→ **Short task**: Please turn the data, from its first line through the line containing "click(x=45, y=408)", into a JSON list of strings with one string per line, skipping blank lines. Use only those lines.

[Rows on where targets appear]
╭──

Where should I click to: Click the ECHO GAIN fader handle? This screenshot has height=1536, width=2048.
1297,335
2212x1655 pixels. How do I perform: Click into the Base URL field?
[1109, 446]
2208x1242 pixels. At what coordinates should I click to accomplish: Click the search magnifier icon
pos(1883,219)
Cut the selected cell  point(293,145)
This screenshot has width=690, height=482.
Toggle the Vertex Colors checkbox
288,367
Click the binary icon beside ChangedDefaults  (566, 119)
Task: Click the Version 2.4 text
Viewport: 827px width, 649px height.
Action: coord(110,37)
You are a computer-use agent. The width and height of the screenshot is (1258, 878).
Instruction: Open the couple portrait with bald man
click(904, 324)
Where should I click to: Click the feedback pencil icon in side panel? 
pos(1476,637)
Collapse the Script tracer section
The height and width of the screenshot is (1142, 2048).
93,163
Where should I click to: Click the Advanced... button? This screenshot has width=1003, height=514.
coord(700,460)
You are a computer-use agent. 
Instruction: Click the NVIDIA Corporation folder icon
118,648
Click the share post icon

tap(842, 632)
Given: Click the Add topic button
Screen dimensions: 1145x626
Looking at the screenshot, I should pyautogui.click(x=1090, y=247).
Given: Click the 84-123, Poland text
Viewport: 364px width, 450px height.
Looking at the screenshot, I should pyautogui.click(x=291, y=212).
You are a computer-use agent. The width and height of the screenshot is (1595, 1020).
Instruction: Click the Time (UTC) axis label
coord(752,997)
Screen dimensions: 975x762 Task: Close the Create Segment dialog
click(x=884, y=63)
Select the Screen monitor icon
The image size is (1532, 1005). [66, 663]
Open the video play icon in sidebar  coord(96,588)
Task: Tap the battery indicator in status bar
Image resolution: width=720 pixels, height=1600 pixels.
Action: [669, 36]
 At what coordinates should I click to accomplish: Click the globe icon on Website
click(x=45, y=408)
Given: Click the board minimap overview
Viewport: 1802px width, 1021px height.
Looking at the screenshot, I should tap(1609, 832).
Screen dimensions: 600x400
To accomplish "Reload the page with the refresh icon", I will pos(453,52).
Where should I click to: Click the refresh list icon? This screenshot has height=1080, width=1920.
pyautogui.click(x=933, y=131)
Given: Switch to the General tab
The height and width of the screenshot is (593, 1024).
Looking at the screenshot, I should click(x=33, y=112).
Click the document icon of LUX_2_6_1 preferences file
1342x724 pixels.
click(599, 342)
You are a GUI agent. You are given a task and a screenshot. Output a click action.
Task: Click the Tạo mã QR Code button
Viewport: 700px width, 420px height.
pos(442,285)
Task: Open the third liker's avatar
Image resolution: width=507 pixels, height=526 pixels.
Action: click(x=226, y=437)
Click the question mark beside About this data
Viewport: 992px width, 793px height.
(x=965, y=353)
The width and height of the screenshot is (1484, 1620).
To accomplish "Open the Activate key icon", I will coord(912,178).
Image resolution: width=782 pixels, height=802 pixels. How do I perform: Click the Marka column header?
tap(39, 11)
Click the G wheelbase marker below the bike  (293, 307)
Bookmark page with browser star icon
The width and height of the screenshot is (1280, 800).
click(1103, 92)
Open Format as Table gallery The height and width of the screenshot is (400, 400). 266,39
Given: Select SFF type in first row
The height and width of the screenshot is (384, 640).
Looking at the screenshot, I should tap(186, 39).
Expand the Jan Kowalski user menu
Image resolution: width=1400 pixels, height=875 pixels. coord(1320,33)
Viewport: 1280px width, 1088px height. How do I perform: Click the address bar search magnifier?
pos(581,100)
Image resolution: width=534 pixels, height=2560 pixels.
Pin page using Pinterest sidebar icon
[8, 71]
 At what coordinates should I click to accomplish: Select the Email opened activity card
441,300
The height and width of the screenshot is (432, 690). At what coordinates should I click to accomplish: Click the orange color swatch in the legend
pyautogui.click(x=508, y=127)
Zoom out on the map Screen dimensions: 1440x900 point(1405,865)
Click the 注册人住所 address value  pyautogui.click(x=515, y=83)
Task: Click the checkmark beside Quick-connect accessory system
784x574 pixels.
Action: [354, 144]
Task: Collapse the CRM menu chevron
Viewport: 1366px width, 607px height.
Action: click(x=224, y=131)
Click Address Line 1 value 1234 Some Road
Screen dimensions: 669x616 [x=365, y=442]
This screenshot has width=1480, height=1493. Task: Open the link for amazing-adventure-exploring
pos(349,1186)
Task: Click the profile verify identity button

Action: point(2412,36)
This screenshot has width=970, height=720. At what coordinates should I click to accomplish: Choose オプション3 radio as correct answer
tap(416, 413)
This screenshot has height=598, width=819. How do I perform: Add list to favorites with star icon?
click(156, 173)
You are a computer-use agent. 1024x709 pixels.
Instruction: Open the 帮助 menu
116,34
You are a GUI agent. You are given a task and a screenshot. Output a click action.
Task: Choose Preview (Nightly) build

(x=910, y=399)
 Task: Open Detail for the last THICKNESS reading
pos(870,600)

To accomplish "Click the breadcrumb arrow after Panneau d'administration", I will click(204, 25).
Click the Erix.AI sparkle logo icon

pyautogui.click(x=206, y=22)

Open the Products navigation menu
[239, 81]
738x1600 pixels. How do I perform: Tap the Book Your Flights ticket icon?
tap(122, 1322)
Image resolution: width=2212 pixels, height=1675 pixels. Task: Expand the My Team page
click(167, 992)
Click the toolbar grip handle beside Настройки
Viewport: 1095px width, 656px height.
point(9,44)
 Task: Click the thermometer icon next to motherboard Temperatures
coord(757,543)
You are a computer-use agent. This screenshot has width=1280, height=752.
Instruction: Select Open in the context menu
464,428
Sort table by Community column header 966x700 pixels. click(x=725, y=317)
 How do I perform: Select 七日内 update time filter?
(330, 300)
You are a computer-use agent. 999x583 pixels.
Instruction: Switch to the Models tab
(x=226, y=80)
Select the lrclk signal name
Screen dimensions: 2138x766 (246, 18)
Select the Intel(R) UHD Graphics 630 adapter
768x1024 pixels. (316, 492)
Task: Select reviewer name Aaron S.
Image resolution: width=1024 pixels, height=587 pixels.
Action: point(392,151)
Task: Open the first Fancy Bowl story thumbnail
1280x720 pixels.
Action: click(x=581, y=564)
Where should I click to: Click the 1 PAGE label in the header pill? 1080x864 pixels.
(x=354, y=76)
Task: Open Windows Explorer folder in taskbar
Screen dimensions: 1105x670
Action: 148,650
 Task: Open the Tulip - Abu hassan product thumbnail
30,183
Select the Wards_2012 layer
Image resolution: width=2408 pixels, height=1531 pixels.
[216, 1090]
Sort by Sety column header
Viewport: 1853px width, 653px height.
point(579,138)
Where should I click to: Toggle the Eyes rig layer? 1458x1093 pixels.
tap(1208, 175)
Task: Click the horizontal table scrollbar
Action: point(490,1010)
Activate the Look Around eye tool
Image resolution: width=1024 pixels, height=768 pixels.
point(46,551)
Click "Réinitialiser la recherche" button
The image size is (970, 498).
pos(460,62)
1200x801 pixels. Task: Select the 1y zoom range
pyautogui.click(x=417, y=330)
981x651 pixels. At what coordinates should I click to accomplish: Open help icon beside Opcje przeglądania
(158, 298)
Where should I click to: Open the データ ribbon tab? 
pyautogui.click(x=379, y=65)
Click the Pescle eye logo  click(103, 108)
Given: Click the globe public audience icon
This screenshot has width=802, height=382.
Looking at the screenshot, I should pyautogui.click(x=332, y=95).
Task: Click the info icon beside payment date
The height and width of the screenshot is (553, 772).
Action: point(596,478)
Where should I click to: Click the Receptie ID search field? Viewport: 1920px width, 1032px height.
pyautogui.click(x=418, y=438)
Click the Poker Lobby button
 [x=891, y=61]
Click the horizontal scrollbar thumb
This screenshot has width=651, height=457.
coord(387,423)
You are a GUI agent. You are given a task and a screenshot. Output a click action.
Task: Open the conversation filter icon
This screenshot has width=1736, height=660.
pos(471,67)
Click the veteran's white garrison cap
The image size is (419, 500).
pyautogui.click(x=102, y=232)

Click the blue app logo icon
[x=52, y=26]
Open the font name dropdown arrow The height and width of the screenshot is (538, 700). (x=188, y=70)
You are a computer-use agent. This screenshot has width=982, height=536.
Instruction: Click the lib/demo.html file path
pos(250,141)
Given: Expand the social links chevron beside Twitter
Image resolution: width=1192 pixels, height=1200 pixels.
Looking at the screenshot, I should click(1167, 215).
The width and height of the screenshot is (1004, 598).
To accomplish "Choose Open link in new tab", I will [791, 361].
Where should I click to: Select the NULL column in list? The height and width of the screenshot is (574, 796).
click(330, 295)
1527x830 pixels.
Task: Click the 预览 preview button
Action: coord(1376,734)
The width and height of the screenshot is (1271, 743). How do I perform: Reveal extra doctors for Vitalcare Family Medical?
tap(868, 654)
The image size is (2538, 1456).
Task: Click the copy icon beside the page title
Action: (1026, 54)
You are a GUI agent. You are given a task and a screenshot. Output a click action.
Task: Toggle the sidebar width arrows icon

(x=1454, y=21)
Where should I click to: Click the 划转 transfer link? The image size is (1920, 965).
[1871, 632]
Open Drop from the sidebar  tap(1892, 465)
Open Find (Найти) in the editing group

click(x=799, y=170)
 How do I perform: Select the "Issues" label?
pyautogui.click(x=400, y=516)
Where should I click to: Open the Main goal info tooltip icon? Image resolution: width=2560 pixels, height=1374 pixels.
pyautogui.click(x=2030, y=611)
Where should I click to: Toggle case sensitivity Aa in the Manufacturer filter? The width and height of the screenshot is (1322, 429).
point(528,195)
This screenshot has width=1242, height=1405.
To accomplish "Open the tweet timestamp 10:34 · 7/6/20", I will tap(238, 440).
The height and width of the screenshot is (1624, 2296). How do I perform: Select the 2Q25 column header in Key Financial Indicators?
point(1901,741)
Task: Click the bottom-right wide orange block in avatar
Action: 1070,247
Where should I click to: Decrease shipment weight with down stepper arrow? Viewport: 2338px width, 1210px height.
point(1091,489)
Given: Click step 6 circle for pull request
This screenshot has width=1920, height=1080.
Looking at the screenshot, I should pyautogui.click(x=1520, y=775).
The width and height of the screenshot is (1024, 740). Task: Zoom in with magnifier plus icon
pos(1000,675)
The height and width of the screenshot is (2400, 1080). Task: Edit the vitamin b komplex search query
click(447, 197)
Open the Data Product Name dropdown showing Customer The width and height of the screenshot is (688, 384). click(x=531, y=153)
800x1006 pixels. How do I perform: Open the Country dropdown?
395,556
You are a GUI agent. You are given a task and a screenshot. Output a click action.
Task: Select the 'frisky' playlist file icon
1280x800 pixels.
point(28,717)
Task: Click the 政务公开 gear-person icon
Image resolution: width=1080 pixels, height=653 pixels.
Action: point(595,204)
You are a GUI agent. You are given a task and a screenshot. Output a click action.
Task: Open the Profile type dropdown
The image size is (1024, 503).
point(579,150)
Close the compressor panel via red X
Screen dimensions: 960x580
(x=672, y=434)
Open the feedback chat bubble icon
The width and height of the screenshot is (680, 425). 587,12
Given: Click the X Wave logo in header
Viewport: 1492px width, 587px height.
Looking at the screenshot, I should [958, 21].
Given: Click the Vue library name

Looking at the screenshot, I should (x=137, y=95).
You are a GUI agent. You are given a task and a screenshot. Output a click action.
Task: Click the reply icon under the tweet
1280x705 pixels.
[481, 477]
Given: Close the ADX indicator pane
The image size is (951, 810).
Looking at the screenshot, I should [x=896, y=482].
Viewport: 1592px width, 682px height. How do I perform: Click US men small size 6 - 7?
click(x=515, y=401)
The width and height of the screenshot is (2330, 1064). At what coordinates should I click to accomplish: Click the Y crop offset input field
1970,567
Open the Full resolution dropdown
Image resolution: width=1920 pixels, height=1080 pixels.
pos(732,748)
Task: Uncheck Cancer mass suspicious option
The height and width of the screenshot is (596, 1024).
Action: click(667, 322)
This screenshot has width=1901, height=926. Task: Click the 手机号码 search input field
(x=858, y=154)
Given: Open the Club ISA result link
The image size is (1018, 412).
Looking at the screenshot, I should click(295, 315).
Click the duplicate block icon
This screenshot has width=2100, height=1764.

╰──

→ **Answer for this exercise**:
[
  "Where should I click to: Click the ECHO GAIN fader handle? This screenshot has height=1536, width=2048.",
  "1297,335",
  "2212x1655 pixels. How do I perform: Click into the Base URL field?",
  "[1109, 446]",
  "2208x1242 pixels. At what coordinates should I click to accomplish: Click the search magnifier icon",
  "pos(1883,219)",
  "Cut the selected cell  point(293,145)",
  "This screenshot has width=690, height=482.",
  "Toggle the Vertex Colors checkbox",
  "288,367",
  "Click the binary icon beside ChangedDefaults  (566, 119)",
  "Task: Click the Version 2.4 text",
  "Viewport: 827px width, 649px height.",
  "Action: coord(110,37)",
  "You are a computer-use agent. The width and height of the screenshot is (1258, 878).",
  "Instruction: Open the couple portrait with bald man",
  "click(904, 324)",
  "Where should I click to: Click the feedback pencil icon in side panel? ",
  "pos(1476,637)",
  "Collapse the Script tracer section",
  "The height and width of the screenshot is (1142, 2048).",
  "93,163",
  "Where should I click to: Click the Advanced... button? This screenshot has width=1003, height=514.",
  "coord(700,460)",
  "You are a computer-use agent. ",
  "Instruction: Click the NVIDIA Corporation folder icon",
  "118,648",
  "Click the share post icon",
  "tap(842, 632)",
  "Given: Click the Add topic button",
  "Screen dimensions: 1145x626",
  "Looking at the screenshot, I should pyautogui.click(x=1090, y=247).",
  "Given: Click the 84-123, Poland text",
  "Viewport: 364px width, 450px height.",
  "Looking at the screenshot, I should pyautogui.click(x=291, y=212).",
  "You are a computer-use agent. The width and height of the screenshot is (1595, 1020).",
  "Instruction: Click the Time (UTC) axis label",
  "coord(752,997)",
  "Screen dimensions: 975x762 Task: Close the Create Segment dialog",
  "click(x=884, y=63)",
  "Select the Screen monitor icon",
  "The image size is (1532, 1005). [66, 663]",
  "Open the video play icon in sidebar  coord(96,588)",
  "Task: Tap the battery indicator in status bar",
  "Image resolution: width=720 pixels, height=1600 pixels.",
  "Action: [669, 36]",
  " At what coordinates should I click to accomplish: Click the globe icon on Website",
  "click(x=45, y=408)"
]